Hace unos días volví de un viaje que hice a Egipto. Después de recorrer El Nilo desde Abú Simbel (foto), pasando por Luxor hasta El Cairo, me dispuse a visitar el Museo Egipcio. Me tomé el tiempo necesario (viernes y sábado) para recorrer paso a paso, sus más de cuatro mil años de civilización, desde sus remotos orígenes de Tebas y Menfis al esplendor del Egipto unificado de Luxor y Karnak y las famosas pirámides (incluída la dorada tumba de Tutankamen). Después de toda esa ostentación casi llegué arrastrándome a las últimas salas del primer piso. Me acordé de la Cleopatra de Elisabeth Taylor, que ya negociaba la deuda externa con los romanos en el año 50 antes de Cristo. Ya estaban en la barranca, y la decadencia de los faraones anunciaba la fatal caída bajo la dominación grecorromana.
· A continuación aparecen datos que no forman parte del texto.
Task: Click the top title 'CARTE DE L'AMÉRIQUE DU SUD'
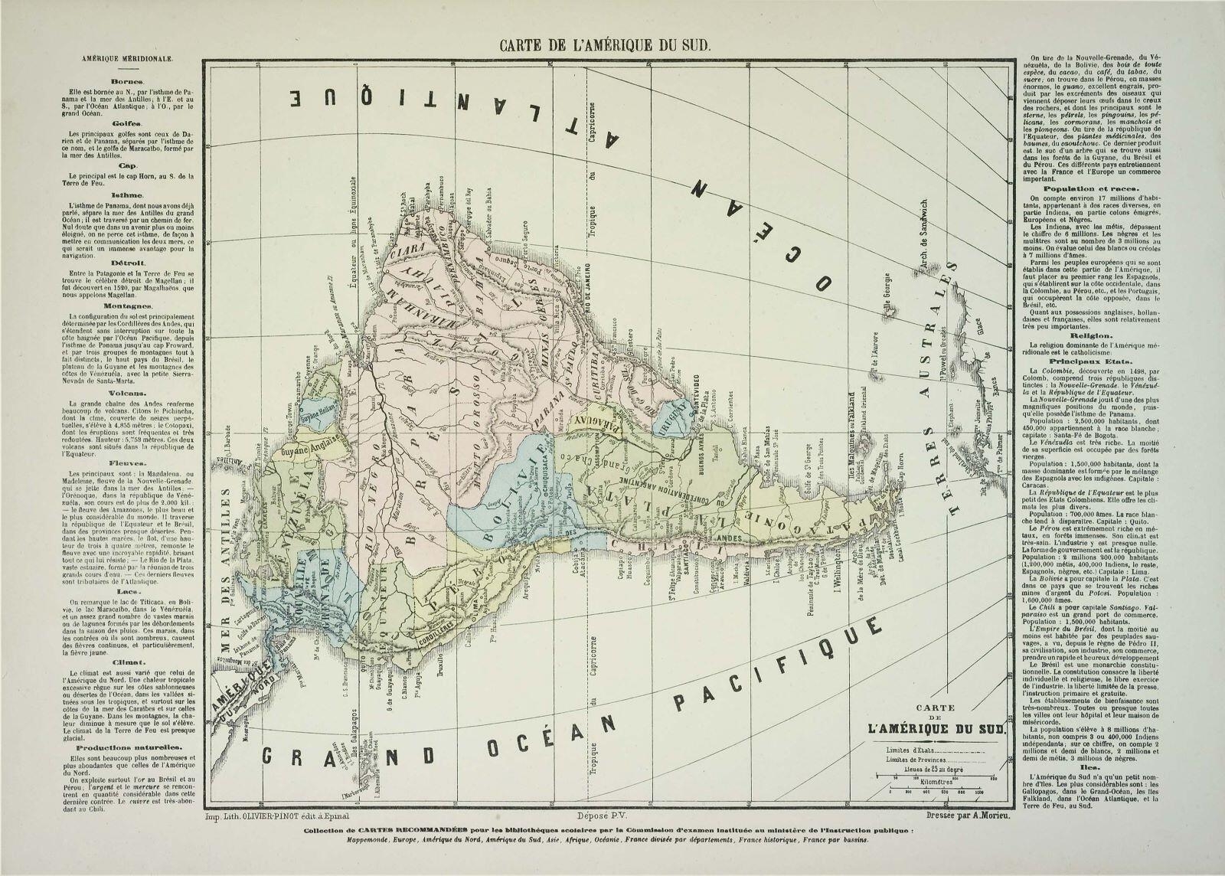click(x=606, y=44)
Para que ese descenso fuera más ominoso hubo una confluencia de decadencias: la egipcia, la griega (con el final del helenismo) y la romana que en el 300 DC ya se debatía en como sobrellevar la carga que significaba mantener los límites de un imperio cuyas murallas ya temblaban por la inminencia de los bárbaros.

Me quedé con la imagen de la declinación dándome vueltas en la cabeza, porque en el arte eso es notorio, el gran arte necesita dioses y grandes hombres para adorar. Y en ese Egipto, que en los primeros siglos de la era cristiana, había pasado a ser una frontera de imperios más vastos, sus héroes eran fantasmas del pasado.